> _Work order_: Please restate word for word the lines from the top of the entries through the line that contains "321x244 pixels.", and do not include any pictures.

——————————

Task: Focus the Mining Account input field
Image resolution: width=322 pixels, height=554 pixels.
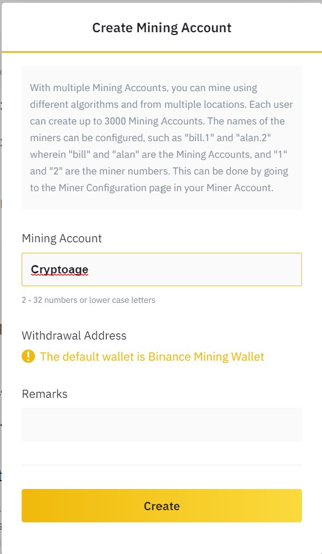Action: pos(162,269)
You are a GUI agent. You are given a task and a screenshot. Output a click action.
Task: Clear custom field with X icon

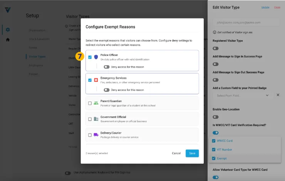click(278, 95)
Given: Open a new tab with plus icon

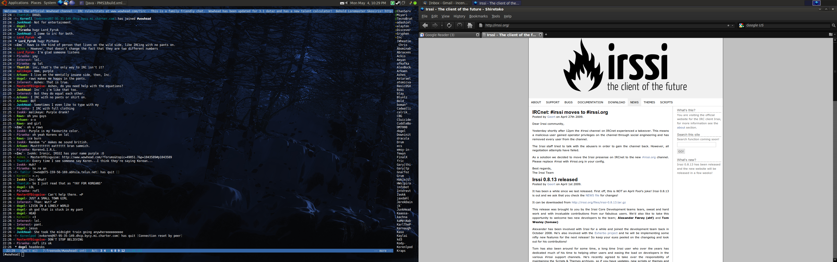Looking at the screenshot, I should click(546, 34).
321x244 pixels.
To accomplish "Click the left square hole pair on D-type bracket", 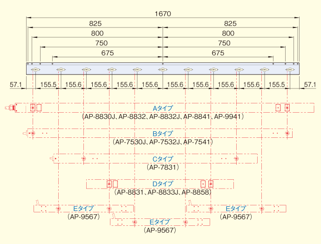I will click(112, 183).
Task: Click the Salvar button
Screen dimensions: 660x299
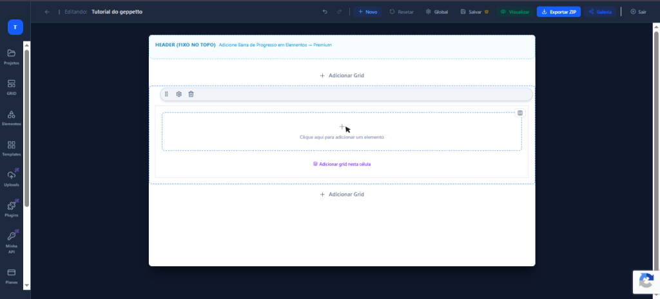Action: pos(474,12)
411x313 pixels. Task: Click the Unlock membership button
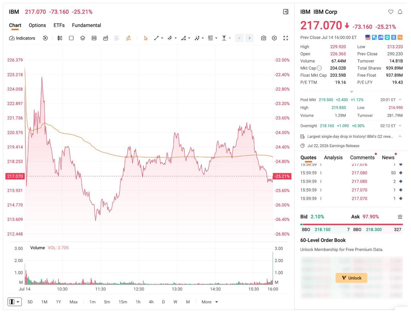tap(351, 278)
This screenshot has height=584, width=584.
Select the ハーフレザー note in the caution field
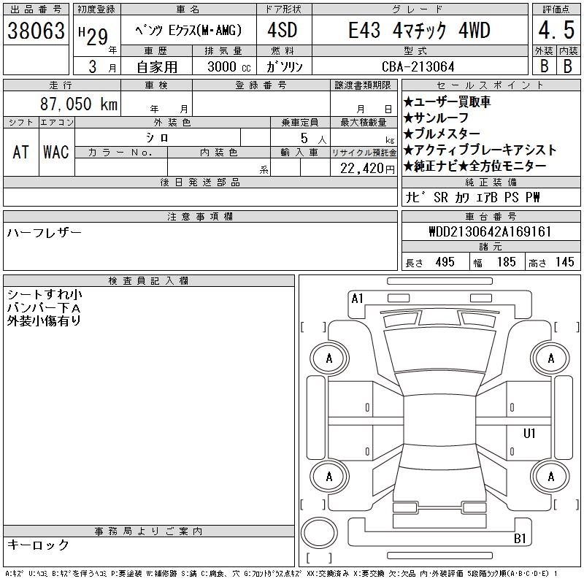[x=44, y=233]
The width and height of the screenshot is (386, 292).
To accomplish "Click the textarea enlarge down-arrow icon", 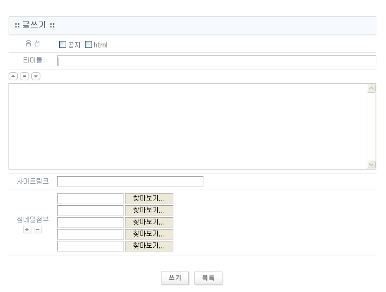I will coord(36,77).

——————————

> _Exercise solution_:
Task: Focus the Mining Account input field
Image resolution: width=322 pixels, height=554 pixels.
Action: pos(162,269)
You are a GUI agent. You are given a task and a screenshot. Output a click action.
Task: Clear custom field with X icon

click(278, 95)
Given: Open a new tab with plus icon

Looking at the screenshot, I should click(546, 34).
321x244 pixels.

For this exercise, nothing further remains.